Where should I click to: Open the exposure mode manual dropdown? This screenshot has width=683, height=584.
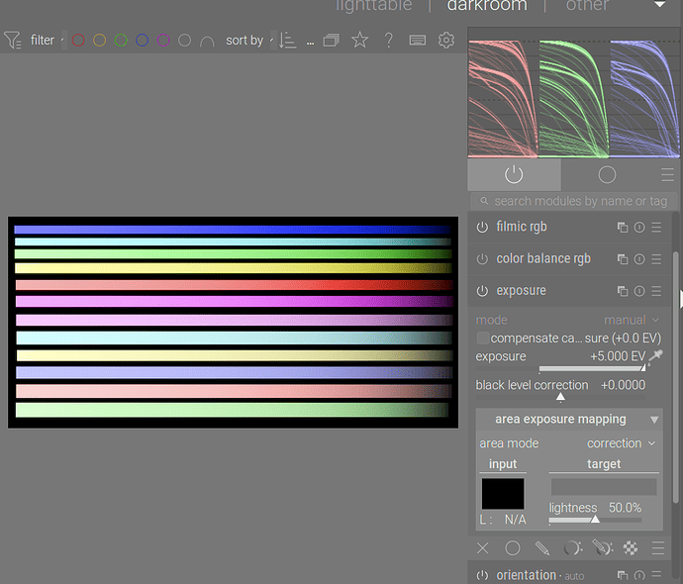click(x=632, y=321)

--

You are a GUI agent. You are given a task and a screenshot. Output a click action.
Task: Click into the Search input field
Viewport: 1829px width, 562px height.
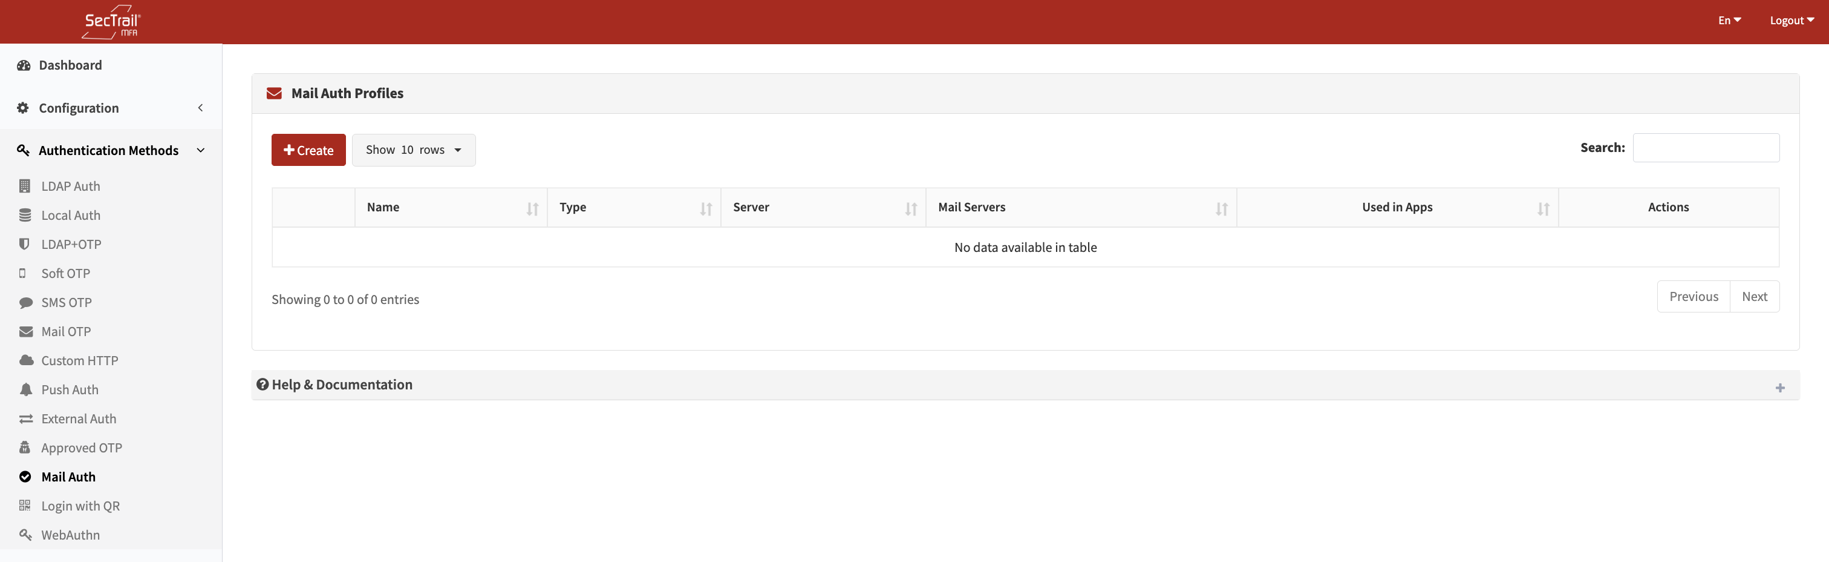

Assignment |
Going back over the entries above, copy word for word every line from the one that has "You are a GUI" on through the one that has "Viewport: 1829px width, 562px height.".

Worked solution |
You are a GUI agent. You are given a task and a screenshot. Output a click action.
Task: Click into the Search input field
Viewport: 1829px width, 562px height.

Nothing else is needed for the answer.